* **RECORDS SHOWN**:

*** Block opens ***

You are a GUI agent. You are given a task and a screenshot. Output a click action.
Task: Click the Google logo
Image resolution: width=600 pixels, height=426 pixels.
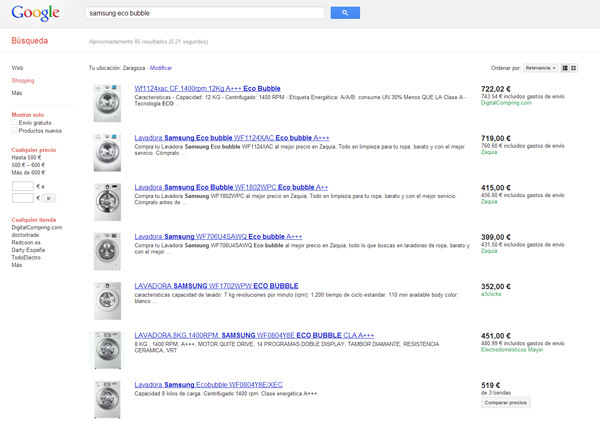[35, 14]
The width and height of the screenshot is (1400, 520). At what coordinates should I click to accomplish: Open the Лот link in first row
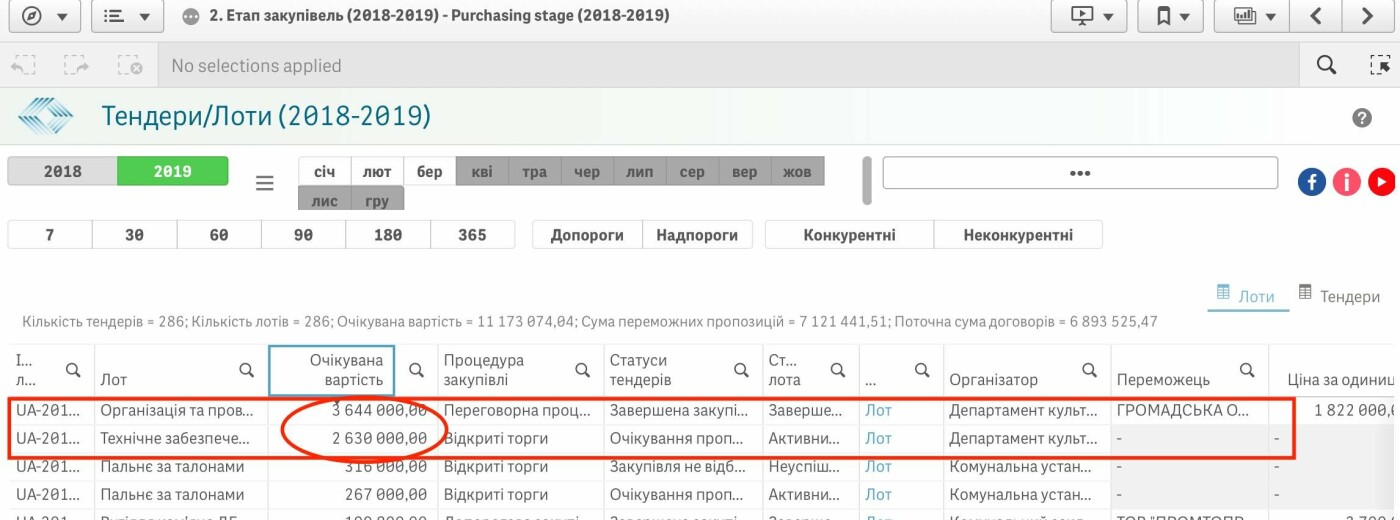(878, 409)
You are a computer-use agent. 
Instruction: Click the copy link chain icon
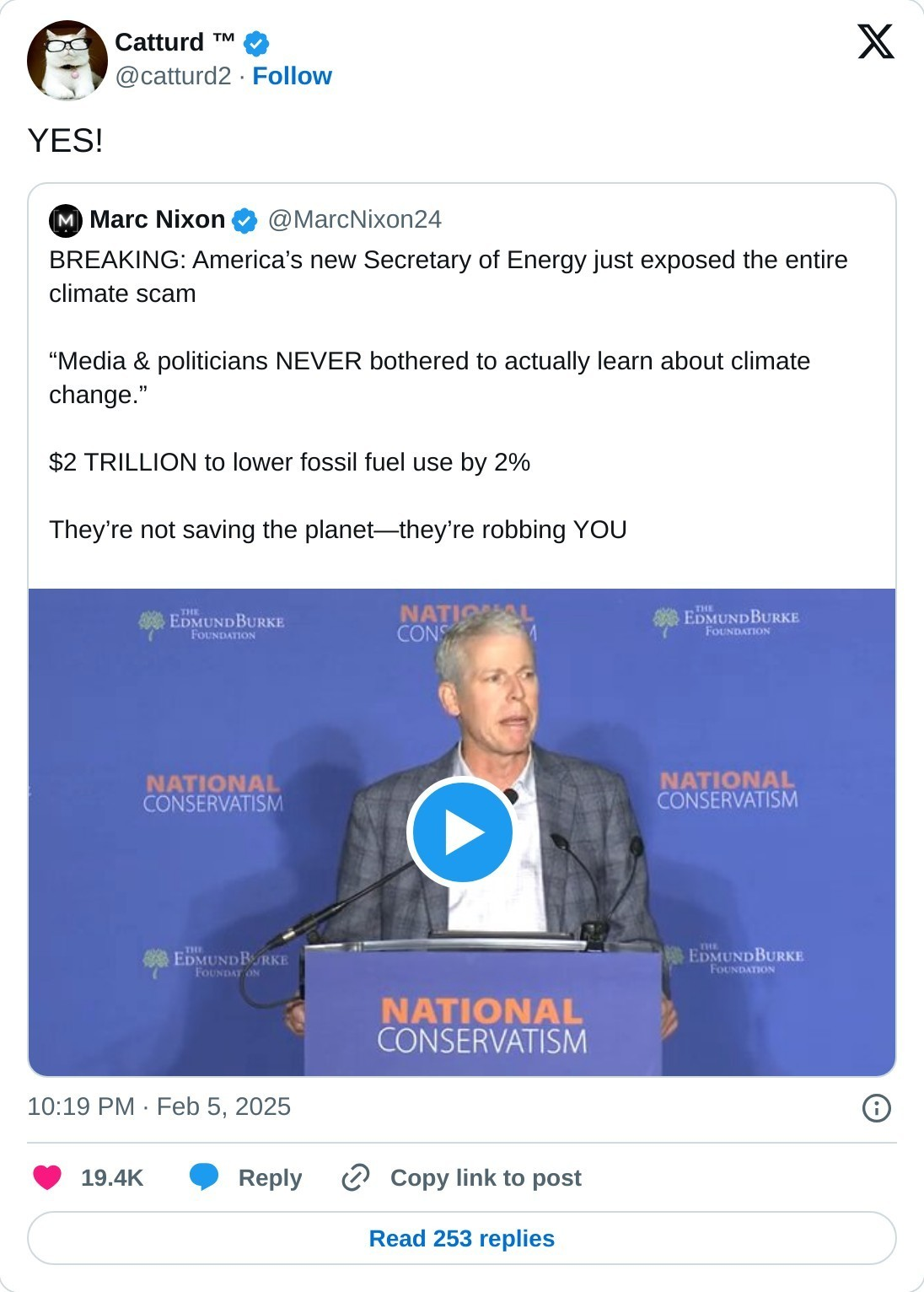tap(356, 1177)
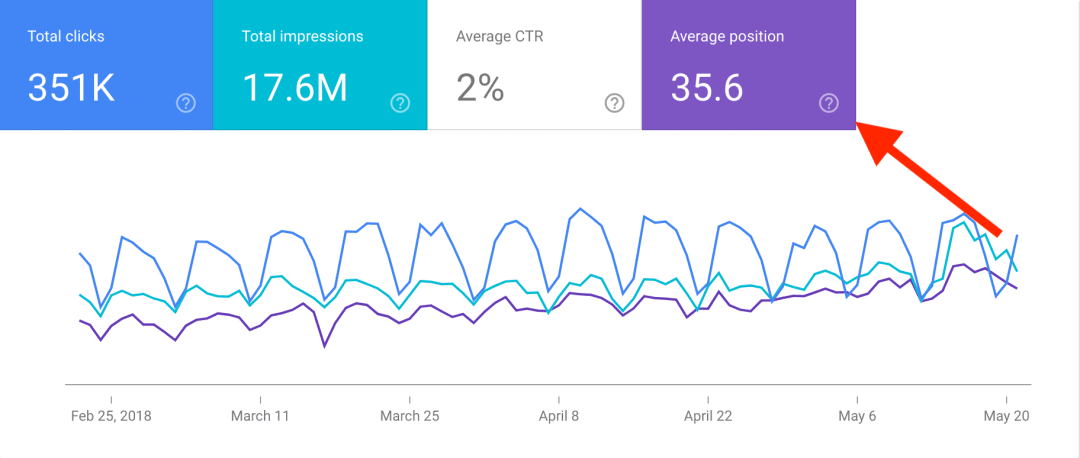1080x458 pixels.
Task: Show help tooltip for Average CTR
Action: 614,103
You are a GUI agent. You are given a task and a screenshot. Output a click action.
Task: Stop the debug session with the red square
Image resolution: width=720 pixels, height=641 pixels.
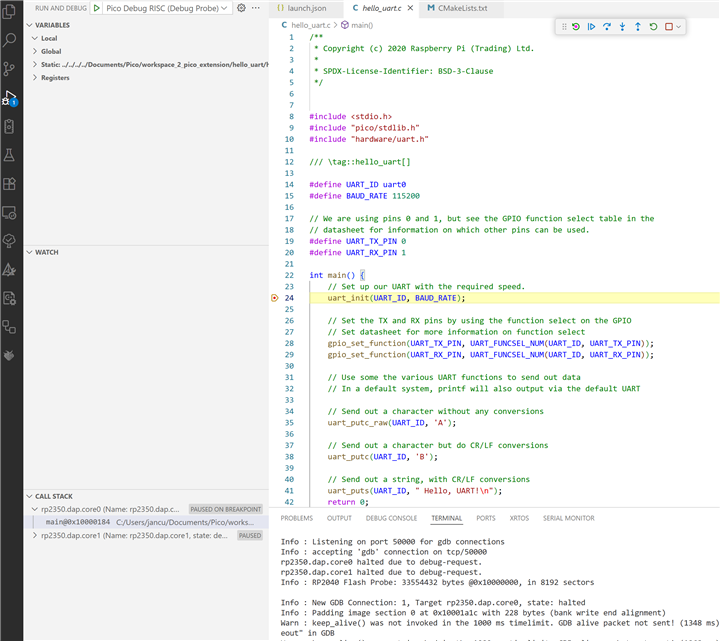[669, 27]
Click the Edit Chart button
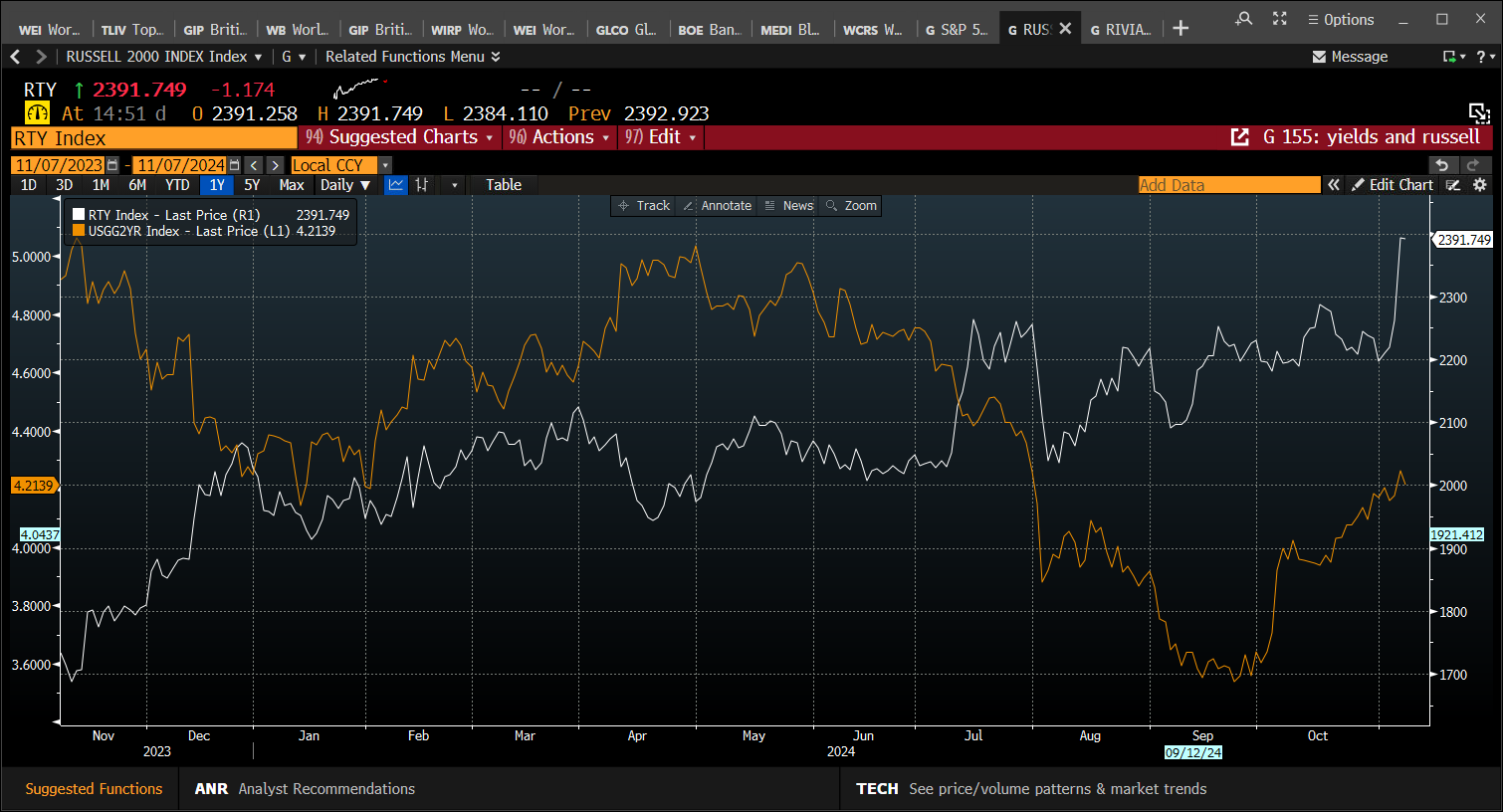The height and width of the screenshot is (812, 1503). tap(1392, 185)
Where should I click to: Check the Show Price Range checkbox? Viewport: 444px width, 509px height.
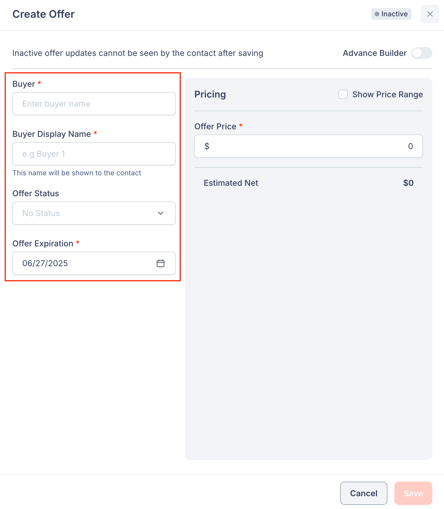click(x=343, y=94)
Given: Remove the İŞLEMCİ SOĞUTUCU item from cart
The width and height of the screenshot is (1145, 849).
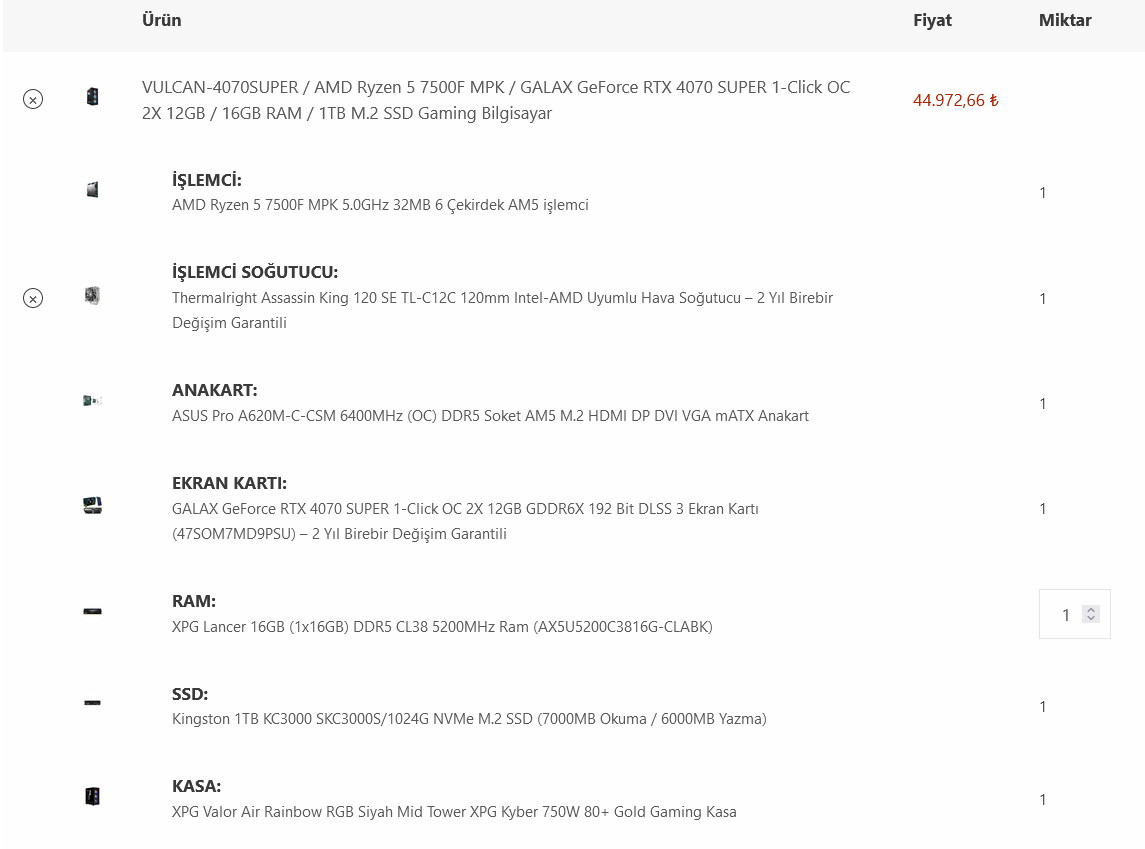Looking at the screenshot, I should point(35,298).
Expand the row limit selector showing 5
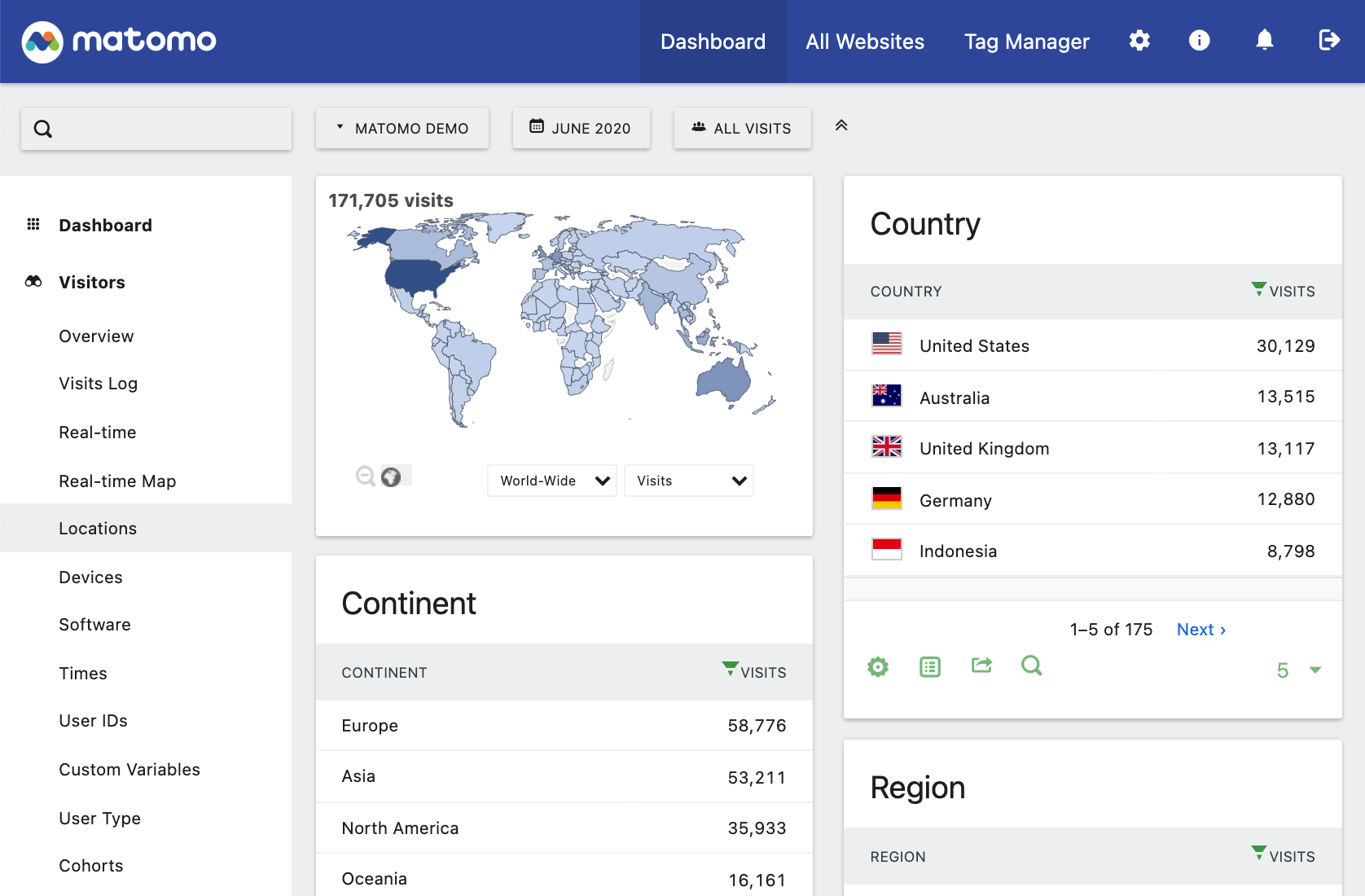The height and width of the screenshot is (896, 1365). tap(1298, 670)
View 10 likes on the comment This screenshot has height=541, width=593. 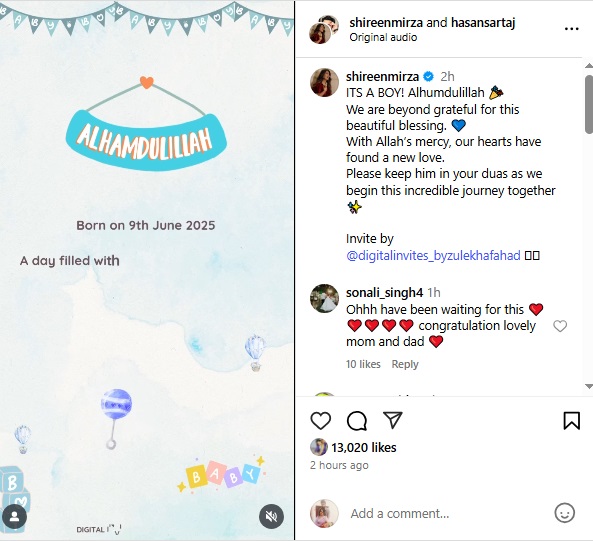coord(363,364)
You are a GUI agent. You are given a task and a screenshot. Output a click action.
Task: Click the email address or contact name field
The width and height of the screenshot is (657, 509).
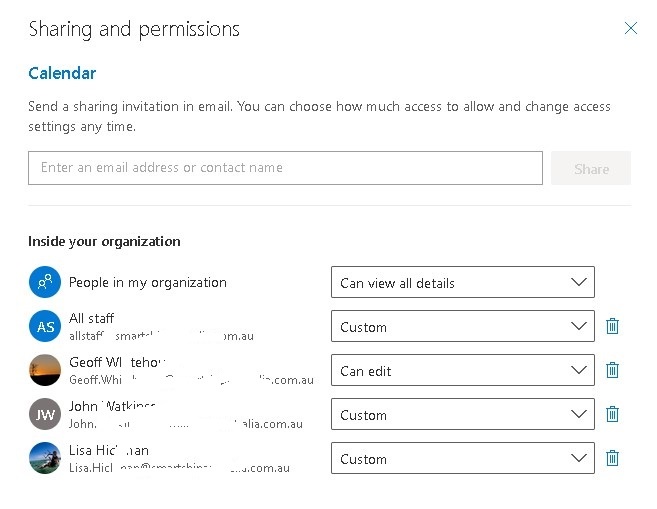[x=285, y=168]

*** Block closes ***

* **WHAT YOU ARE ASKED TO DO**: Write out exactly the lines from the one containing "Task: Click the email" through the last line of the records above, both ends included, and leave out any pictures.

* **TASK RESULT**:
Task: Click the email address or contact name field
The width and height of the screenshot is (657, 509).
[x=285, y=168]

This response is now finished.